** Start of SUPPLIED DATA **

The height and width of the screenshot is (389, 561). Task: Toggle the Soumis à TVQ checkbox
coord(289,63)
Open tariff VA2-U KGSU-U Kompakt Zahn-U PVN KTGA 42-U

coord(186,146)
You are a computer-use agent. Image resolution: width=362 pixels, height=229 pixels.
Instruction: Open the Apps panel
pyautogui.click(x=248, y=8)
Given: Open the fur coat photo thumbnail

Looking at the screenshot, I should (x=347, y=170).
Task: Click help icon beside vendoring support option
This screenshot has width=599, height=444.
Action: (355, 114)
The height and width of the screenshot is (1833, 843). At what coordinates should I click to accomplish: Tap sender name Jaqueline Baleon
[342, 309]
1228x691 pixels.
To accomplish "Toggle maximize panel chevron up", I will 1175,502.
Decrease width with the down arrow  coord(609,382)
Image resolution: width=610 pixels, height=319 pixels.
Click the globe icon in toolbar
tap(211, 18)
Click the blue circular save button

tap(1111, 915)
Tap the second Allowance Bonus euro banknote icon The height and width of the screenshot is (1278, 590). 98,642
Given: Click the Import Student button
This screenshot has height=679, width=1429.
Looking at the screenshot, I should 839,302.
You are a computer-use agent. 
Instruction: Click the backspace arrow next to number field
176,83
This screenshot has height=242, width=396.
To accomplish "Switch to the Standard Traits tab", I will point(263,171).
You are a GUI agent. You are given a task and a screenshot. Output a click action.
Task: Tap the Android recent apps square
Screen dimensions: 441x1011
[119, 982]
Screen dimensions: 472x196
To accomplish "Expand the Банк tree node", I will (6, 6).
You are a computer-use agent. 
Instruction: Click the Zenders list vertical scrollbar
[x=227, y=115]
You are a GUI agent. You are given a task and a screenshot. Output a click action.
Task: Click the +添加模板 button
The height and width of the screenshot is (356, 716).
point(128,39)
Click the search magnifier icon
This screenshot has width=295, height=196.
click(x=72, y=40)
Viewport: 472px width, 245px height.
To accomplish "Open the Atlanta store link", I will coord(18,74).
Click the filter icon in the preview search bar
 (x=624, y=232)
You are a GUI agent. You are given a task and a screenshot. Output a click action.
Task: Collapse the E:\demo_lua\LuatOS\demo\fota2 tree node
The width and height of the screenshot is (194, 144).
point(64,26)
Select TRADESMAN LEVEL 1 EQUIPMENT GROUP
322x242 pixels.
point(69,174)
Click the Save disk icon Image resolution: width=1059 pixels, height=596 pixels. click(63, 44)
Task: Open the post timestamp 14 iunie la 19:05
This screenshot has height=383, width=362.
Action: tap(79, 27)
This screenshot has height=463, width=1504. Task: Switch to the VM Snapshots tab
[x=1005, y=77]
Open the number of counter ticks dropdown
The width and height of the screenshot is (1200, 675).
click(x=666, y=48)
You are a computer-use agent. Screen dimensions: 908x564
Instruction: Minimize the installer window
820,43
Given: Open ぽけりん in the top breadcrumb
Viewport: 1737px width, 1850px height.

** End of SUPPLIED DATA **

- GIVEN INSTRUCTION
Please rewrite the records above, from the start of the records through the line that contains "Looking at the screenshot, I should (x=347, y=170).", as a two-column CSV with the columns "input" and "output" and one row per record. Put each record's text and its answer in separate quoted fields, with line breaks replaced by spaces.

- THE RESULT
input,output
"The height and width of the screenshot is (389, 561). Task: Toggle the Soumis à TVQ checkbox","coord(289,63)"
"Open tariff VA2-U KGSU-U Kompakt Zahn-U PVN KTGA 42-U","coord(186,146)"
"You are a computer-use agent. Image resolution: width=362 pixels, height=229 pixels. Instruction: Open the Apps panel","pyautogui.click(x=248, y=8)"
"Given: Open the fur coat photo thumbnail","Looking at the screenshot, I should (x=347, y=170)."